> if only we could be so sure. Maybe even as
> recently as ten years ago this would be more
> or less true, but the internet really has
> changed things. I found out to my
> unbelievable surprise a month or two ago that
> a flamewar that I was having about Darfur on
> the Guardian website was being followed in
> Sudan, by people who were actually in a
> position to influence real events. You
> really can't assume any more that you are
> totally without influence; it's pretty
> frightening.
Right. A couple of months ago, I put up a little blog following up the events around the Mexican election. I wasn't even able to keep it up as much as I wanted. Yet, I've got feedback from people in the opposition's decision making circles about the influence my arguments were having. It was -- as you say -- frightening, writing from afar, physically detached from what's going on there.

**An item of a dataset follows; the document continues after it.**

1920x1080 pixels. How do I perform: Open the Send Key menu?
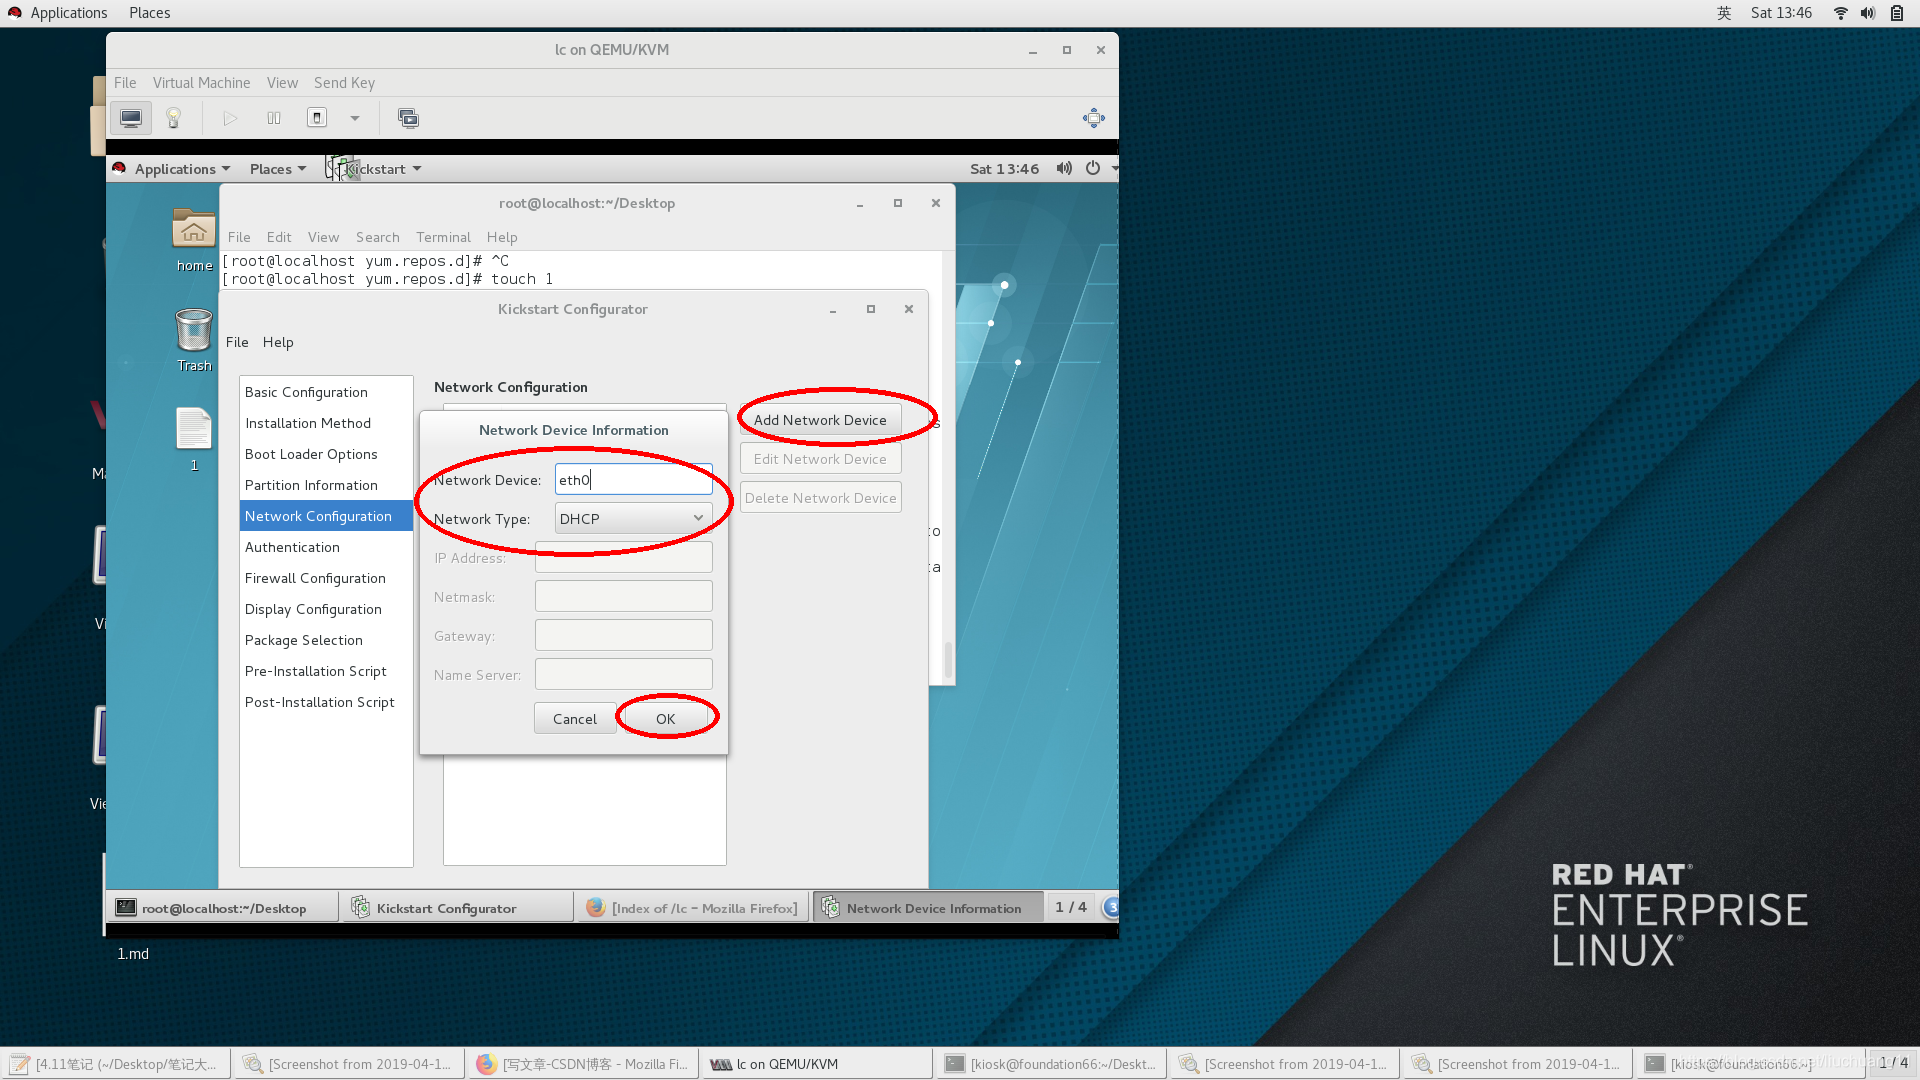(x=344, y=83)
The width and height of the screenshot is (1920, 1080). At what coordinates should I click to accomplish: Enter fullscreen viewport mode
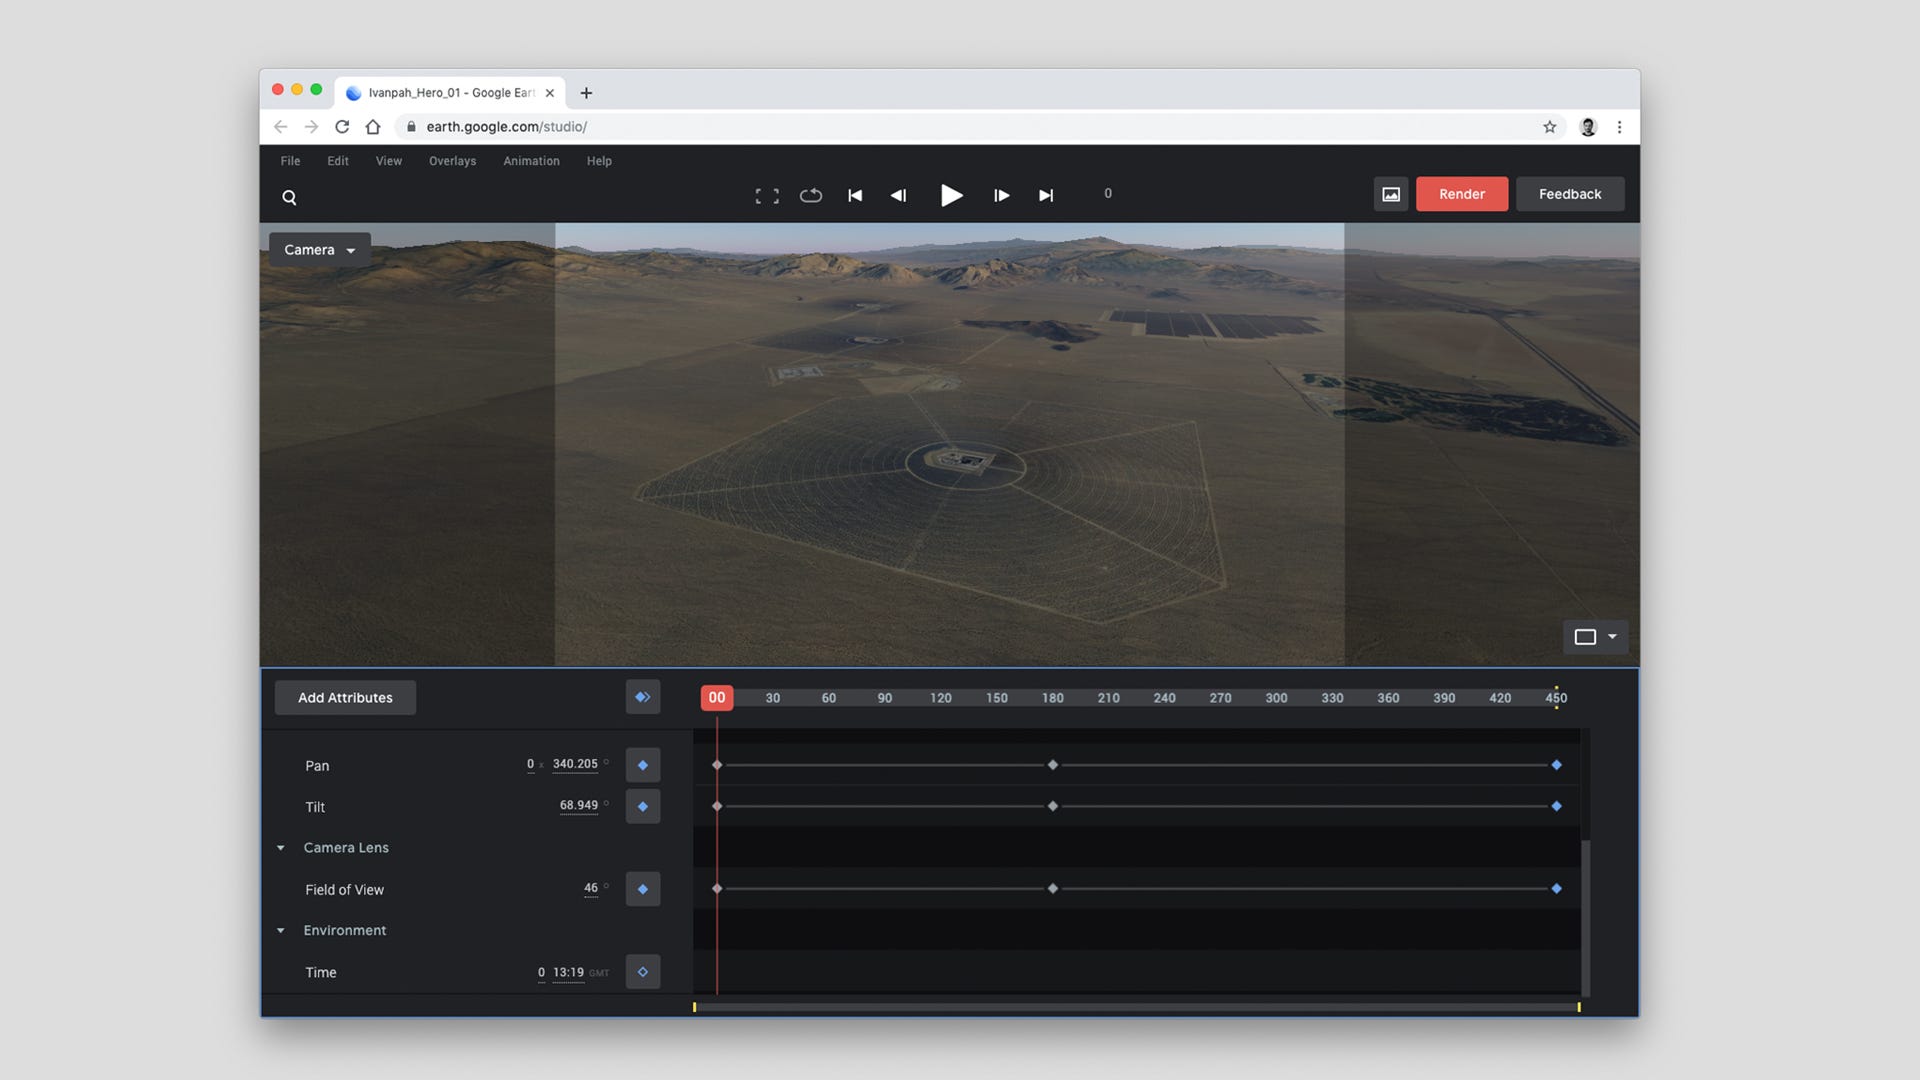pos(767,196)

Re. the philosophical debate on responsibility -- we are responsible insofar as we have some degrees of freedom -- and we have them insofar as we are not dead! At the same time, our responsibility is limited to those *finite* degrees of freedom. For many working people, experiential frames of reference and basic livelihood concerns make it harder for them to assume conscious social responsibility. But others don't have that kind of excuse.
I take Chomsky a million times over those who sell passivity under the cloak of patience. Giving up in our attempts, however limited they may be, to influence government policies is philosophical fatalism and political defeatism. Chomsky is correct in emphasizing the active side of our personal potential. Because responsibility is always accompanied by power. It all starts with our assuming our inalienable individual power -- small as it may be. And taking it from there, leveraging it through cooperation and organization with others.

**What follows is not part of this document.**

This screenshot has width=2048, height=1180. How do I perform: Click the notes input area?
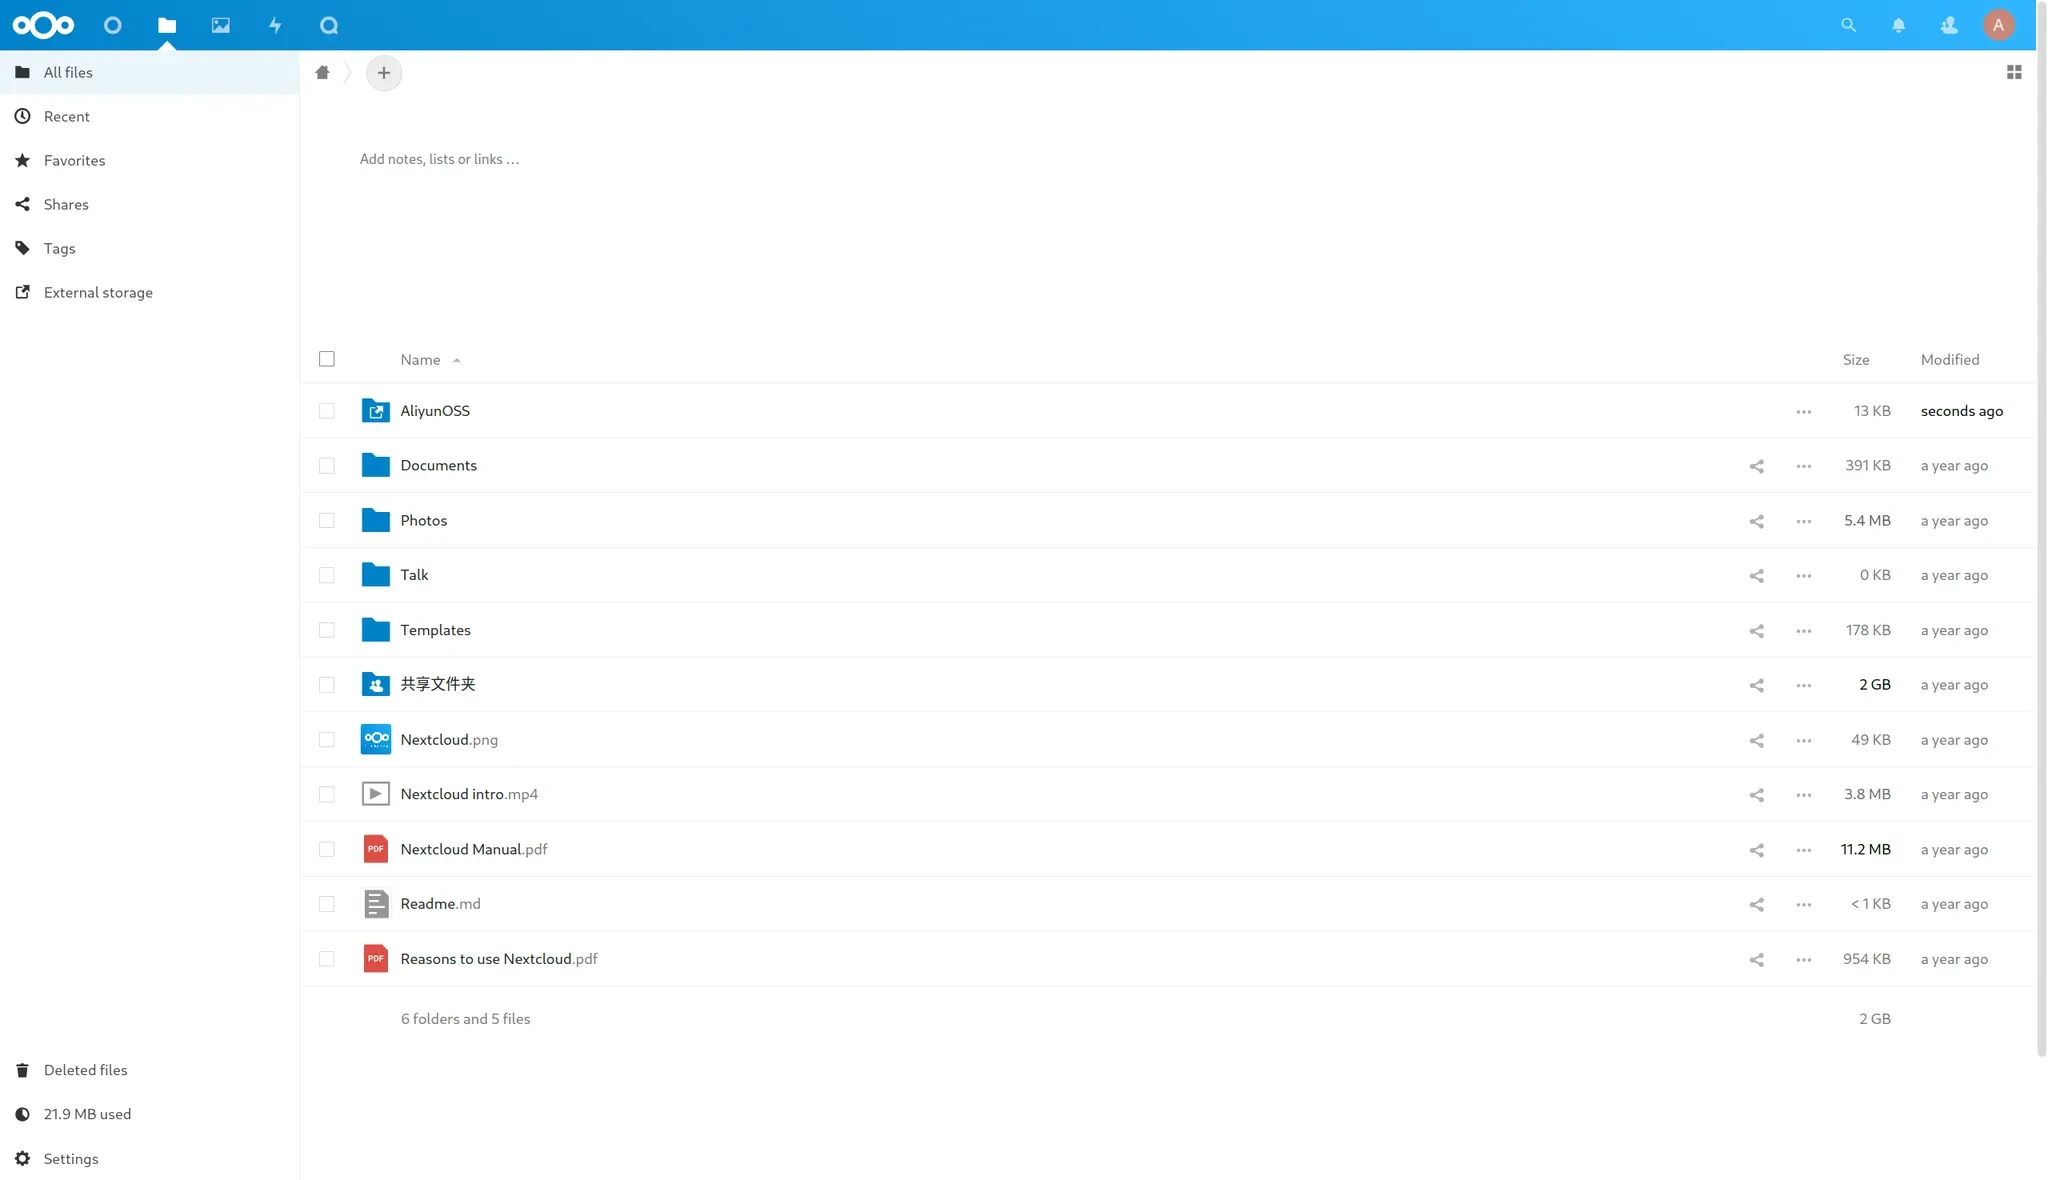click(x=440, y=159)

One of my favorite capsules of Marxist wisdom against contemplative materialism (even if disguised as cool political wisdom) is the first theses on Feuerbach:
"The chief defect of all hitherto existing materialism (that of Feuerbach included) is that the thing, reality, sensuousness, is conceived only in the form of the object or of contemplation, but not as sensuous human activity, practice, not subjectively. Hence, in contradistinction to materialism, the active side was developed abstractly by idealism -- which, of course, does not know real, sensuous activity as such. Feuerbach wants sensuous objects, really distinct from the thought objects, but he does not conceive human activity itself as objective activity. Hence, in "Das Wesen des Christenthums", he regards the theoretical attitude as the only genuinely human attitude, while practice is conceived and fixed only in its dirty-judaical manifestation. Hence he does not grasp the significance of revolutionary, of practical-critical, activity."